We further assessed these associations according to ER and PR status (Table S3 of Additional file 2). The 5q12/MRPS30 rs7716600 and rs4415084 exhibited a stronger association with ER⁺ than with ER^- tumors (P_{heterogeneity} = 0.02 and P_{heterogeneity} = 0.05, respectively). Although no overall associations were found for 2q35 rs13387042 and 10p15.1/ANKRD16, FBXO18 rs2380205, stratified analysis revealed a statistically significant association with ER⁺ (P_trend = 0.03 and P_trend = 0.04) or PR⁺ (P_trend = 0.05 and P_trend = 0.05) tumors but not with ER^- or PR^- tumors. The test for heterogeneity was significant only for 10p15.1/ANKRD16, FBXO18 rs2380205 (P_{heterogeneity ER+ vs. ER-} = 0.030 and P_{heterogeneity PR+ vs. PR-} = 0.040). Additionally, two SNPs at 6q25.1/ESR1 (rs2046210 and rs3784805) exhibited a stronger association with ER^- than with ER⁺ tumors, although the differences were not statistically significant. There were no differences in associations by ER or PR status for the remaining SNPs.
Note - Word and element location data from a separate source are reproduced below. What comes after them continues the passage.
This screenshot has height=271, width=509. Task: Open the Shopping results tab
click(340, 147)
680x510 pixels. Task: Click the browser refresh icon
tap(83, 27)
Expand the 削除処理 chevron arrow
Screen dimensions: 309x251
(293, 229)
Analysis of 2q34 rs13393577 and breast cancer risk

To search for additional independent genetic risk variants in Korean women, we selected the most suggestive 17 SNPs from stage I and genotyped in an independent set of 2,052 cases and 2,169 controls (stage II). Among the 17 SNPs evaluated in stage II, only one SNP, rs13393577 at 2q34, was significantly associated with breast cancer risk. The estimated ORs for rs13393577 were as follows: OR_heterozygote = 1.39 (95% CI = 1.16 to 1.67; P = 2.05 × 10^-5), OR_homozygote = 5.57 (95% CI = 2.26 to 13.7; P = 4.10 × 10^-3), and OR_per-allele = 1.51 (95% CI = 1.29 to 1.78; P_trend = 1.1 × 10^-5). SNP rs13393577 and three more SNPs (3q26.32 rs3806685, 6q25.1 rs9498283, and 17q24.3 rs11077488) showing marginally significant associations in stage II (P_trend < 0.10) were further evaluated in stage III, which included 1,997 cases and 1,676 controls. Again, rs13393577 showed a significant association with breast cancer risk (Table 2). The P_trend reached 8.8 × 10^-14 in the combined analysis (Figure 2). The SNP rs3806685 at 3q26.32 was also associated with breast cancer risk with an OR_per-allele of 1.18 (95% CI = 1.04 to 1.34; P_trend = 1.8 × 10^-2) in stage III; however, the combined OR was not significant (P_trend = 5.9 × 10^-1). The other two SNPs showed no significant association in stage III or in the combined analysis (P > 0.05). The test for heterogeneity suggested no difference in the genetic effects across ER or PR status for rs13393577 (data not shown). To capture additional signals for rs13393577, we investigated the SNPs nearby rs13393577 (Figure 3). Among the directly genotyped SNPs, two SNPs are in strong LD (r² > 0.8) with rs13393577, and the smallest P values were 1.2 × 10^-3 for rs6756468 (r² = 1.00) and 2.6 × 10^-2 for rs16848753 (r² = 0.81). SNP rs6756468 is in tight LD with rs13393577 located in the LD block containing the mir-548f-2 gene. Several imputed SNPs in high LD with rs13393577 were nominally associated with breast cancer risk (P < 0.05) (Table S5 of Additional file 2).

Forest plot. Result of pooled analysis of rs13393577 on the basis of estimated per-allele odds ratio from each stage. CI, confidence interval; ES, effect size.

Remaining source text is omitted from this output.